Day 1: R Basics & What is text mining?
Intro to R programming
String Manipulation & Text Cleaning
Lab Section: Clean tweets, and prepare for bag of words examination
Day 2: Common Text Mining Visuals
Word Frequency & Term-Frequency Inverse Document Frequency (TF-IDF)
Term Document, & Document Term Matrices
Word Clouds – Comparison Clouds, Commonality Clouds
Other Visuals – Word Networks, Associations, Pyramid Plots, Treemaps
Lab Section: Create various visualizations with news articles
Day 3: Sentiment Analysis & Unsupervised Learning: Topic Modeling & Clustering
Sentiment Lexicons – Negation, Amplification, Valence Shifters,
K-Means & Spherical K-Means
Correlated Topic Modeling
Lab Section: Clustering Professional Resumes/CVs
Day 4: Supervised Learning: Document Classification
Elastic Net (Lasso & Ridge Regression)
Data Science Ethics – IBM Watson’s use of text for cancer diagnosis
Lab Section: Classify clickbait from news headlines
Day 5: OpenNLP & Text Sources
Named Entity Recognition
APIs, web-scraping basics, Microsoft Office documents
Afternoon Session: Final Examination (no lab)
Literature
Mandatory
- Text Mining in Practice with R by Ted Kwartler; Wiley & Sons Publishing
ISBN: 978-1-119-28201-3
- Two Data Ethics articles assigned at class to spur reflection for the ethics essay.
Supplementary / voluntary
None.
Mandatory readings before course start
- Read chapter 1 of Text Mining in Practive with R entitled “What is Text Mining?”
- Please install R & R Studio on your laptop prior to the 1st class. Be sure that these are working correctly and that external packages can be installed. As a backup, sign up for an account at R-Studio’s cloud environment https://rstudio.cloud.
Examination part
20% Ethics Paper – Due at midnight at the last course day
- 500-750 word essay with personal reflection on the ethical implications of text mining research methods
80% Final Exam – Proctored on the final day of the week
- 30 multiple choice (2pts each),
- 1 of (20pts) code review section asking students to describe what and why specific code steps are being taken
- 4 of (5pts each) Short form questions/answers requiring 1 paragraph (2-4 sentences each)
Supplementary aids
Students may bring a hand written “index card” to the final examination period. It may be double sided, and should be functionally equivalent to the UK standard 3in by 5in notecard. Students may put any information they deem important for the final on their notecard and use it as a supplement during the exam.

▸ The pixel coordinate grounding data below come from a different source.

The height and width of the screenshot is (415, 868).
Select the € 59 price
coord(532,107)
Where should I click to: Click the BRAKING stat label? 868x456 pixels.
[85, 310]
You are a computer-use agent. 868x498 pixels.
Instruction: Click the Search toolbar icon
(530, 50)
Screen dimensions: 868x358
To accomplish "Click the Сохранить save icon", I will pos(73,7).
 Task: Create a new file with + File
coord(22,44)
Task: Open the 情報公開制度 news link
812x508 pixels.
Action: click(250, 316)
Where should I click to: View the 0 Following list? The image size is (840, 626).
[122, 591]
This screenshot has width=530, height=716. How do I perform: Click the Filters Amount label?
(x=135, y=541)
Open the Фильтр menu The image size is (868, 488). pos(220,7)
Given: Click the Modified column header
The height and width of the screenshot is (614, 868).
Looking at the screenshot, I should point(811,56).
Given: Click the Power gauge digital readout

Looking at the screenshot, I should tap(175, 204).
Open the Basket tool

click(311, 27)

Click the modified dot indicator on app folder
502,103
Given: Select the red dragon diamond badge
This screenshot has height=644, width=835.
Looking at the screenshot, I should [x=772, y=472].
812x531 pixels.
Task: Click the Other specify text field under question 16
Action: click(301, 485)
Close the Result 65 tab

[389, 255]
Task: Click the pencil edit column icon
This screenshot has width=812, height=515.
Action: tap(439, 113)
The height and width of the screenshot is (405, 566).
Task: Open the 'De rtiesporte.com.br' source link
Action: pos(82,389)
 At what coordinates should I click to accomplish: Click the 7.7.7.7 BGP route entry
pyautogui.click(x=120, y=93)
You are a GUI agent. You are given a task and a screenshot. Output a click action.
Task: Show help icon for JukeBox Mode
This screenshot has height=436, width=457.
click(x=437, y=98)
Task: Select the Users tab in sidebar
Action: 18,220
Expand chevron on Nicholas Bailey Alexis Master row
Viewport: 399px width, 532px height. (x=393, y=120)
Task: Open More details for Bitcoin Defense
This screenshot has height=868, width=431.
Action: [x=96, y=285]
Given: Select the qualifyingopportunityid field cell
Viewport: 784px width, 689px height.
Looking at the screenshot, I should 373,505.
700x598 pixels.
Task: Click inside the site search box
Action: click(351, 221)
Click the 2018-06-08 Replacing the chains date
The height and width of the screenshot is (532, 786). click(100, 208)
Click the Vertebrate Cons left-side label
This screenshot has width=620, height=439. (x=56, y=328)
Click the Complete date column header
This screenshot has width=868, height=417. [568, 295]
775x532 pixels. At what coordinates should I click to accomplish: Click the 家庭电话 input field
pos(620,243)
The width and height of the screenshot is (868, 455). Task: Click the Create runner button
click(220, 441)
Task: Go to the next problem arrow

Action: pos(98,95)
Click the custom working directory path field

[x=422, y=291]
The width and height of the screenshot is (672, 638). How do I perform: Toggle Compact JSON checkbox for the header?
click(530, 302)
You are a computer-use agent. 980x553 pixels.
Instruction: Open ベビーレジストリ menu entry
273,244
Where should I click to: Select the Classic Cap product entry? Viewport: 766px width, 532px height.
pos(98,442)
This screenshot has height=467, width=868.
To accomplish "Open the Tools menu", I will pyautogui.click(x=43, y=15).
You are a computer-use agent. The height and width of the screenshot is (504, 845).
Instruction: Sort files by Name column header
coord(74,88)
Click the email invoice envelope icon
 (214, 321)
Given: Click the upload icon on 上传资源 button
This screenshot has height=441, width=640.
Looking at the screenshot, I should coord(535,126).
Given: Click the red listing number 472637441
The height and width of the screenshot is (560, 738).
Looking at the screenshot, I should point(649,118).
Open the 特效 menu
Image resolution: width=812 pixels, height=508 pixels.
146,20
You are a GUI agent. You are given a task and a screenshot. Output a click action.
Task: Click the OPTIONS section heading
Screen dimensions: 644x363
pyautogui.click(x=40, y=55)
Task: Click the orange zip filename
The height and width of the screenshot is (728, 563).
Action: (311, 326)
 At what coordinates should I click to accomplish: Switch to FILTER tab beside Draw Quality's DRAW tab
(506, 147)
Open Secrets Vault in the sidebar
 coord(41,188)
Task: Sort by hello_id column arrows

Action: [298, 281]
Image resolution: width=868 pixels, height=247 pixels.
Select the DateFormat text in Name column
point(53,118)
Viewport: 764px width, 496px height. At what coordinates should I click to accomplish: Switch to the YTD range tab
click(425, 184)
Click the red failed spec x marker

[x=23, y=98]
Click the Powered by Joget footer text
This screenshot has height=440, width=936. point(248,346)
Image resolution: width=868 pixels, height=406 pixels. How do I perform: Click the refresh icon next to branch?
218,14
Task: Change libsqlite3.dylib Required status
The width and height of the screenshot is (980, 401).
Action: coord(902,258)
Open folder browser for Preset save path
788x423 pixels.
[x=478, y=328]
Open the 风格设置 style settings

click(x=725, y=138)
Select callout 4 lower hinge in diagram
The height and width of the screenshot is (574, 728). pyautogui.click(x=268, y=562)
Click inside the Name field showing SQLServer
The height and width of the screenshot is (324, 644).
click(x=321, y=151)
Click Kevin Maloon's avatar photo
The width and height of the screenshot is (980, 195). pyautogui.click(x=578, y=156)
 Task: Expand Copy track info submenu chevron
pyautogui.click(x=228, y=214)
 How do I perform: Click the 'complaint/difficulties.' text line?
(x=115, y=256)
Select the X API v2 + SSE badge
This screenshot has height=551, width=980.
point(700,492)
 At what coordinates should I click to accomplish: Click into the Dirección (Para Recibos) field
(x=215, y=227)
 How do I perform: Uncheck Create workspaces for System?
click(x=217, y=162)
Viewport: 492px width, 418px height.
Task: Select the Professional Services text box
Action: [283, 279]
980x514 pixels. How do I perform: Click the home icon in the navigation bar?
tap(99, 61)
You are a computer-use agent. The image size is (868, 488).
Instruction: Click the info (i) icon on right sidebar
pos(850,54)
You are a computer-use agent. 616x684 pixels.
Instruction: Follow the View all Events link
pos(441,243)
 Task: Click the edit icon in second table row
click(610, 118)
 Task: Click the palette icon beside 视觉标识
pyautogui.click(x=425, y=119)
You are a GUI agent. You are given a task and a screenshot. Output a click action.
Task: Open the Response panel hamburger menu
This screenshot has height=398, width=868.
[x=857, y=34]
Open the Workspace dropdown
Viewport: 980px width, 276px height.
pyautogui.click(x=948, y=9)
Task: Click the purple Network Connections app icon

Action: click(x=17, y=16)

Use of an exam supporting notecard is optional.
Examination content
Topic |
Example Topic |
R Coding principles and basic functions |
how to read in data, and data types
|
Steps in a machine learning or analytical project workflow |
SEMMA EDA functions, partitioning if modeling |
Steps in a text mining workflow |
Problem statement> unorganized state> organized state |
R text mining libraries and functions |
which functions are appropriate for text uses |
Text Preprocessing Steps |
Why perform “cleaning” steps |
Bag of Words Text Processing |
What is Bag of Words? |
Sentiment analysis |
Lexicons, their application and implications for understanding author emotion |
Document Classification |
Elastic Net Machine Learning for document classification |
Topic Extraction |
Unsupervised machine learning for topic extraction – Kmeans, Spherical K Mean, Hierarchical Clustering |
Text as inputs for Machine Learning Algorithms |
Classification and Prediction using mixed training sets including extracted text features as independent variables |
Text Mining Visuals |
Word frequencies, disjoint comparisons, and other common visuals |
Names Entity Recognition |
Examples of named entities in large corpora |
Text Sources |
APIs, web scraping, OCR and other text sources |
Literature
The exam will be based on the lectures and mandatory assigned reading from Text Mining in Practice with R.